[Problem details] Retype the entries below exactly, dropping the images.

*** Given data Section Begins ***

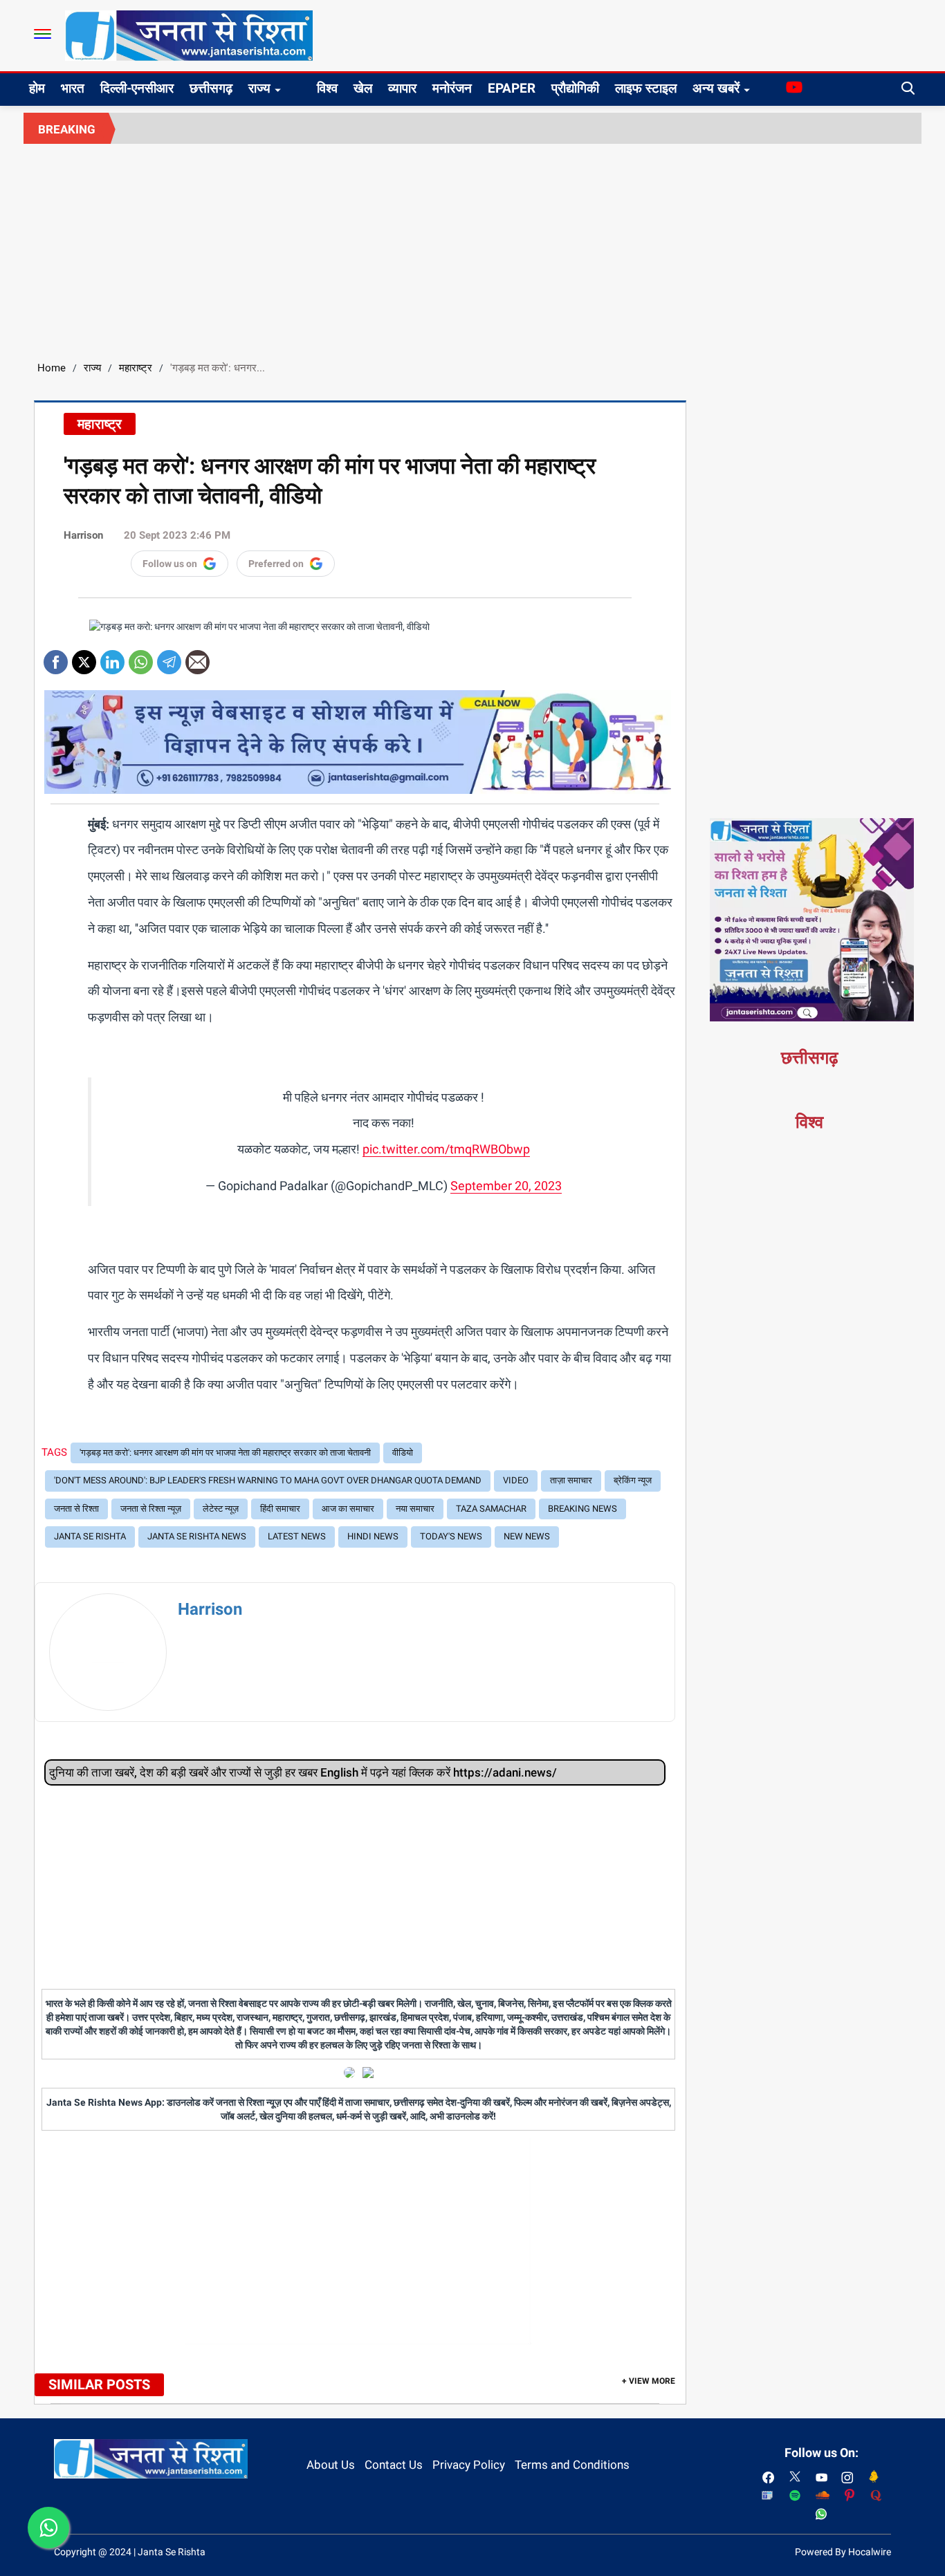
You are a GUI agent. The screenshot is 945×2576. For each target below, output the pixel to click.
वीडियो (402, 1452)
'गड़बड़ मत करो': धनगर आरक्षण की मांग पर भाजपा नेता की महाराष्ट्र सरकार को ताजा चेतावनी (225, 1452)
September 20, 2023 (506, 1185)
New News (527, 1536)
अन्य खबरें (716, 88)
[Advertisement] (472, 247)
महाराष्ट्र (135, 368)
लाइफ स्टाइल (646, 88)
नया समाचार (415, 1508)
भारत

*** Given data Section Ends ***

[Solution to the exercise]
You are a GUI agent. The screenshot is 945×2576. For each target below, output the pixel to click.
वीडियो (402, 1452)
'गड़बड़ मत करो': धनगर आरक्षण की मांग पर भाजपा नेता की महाराष्ट्र सरकार को ताजा चेतावनी (225, 1452)
September 20, 2023 (506, 1185)
New News (527, 1536)
अन्य खबरें (716, 88)
[Advertisement] (472, 247)
महाराष्ट्र (135, 368)
लाइफ स्टाइल (646, 88)
नया समाचार (415, 1508)
भारत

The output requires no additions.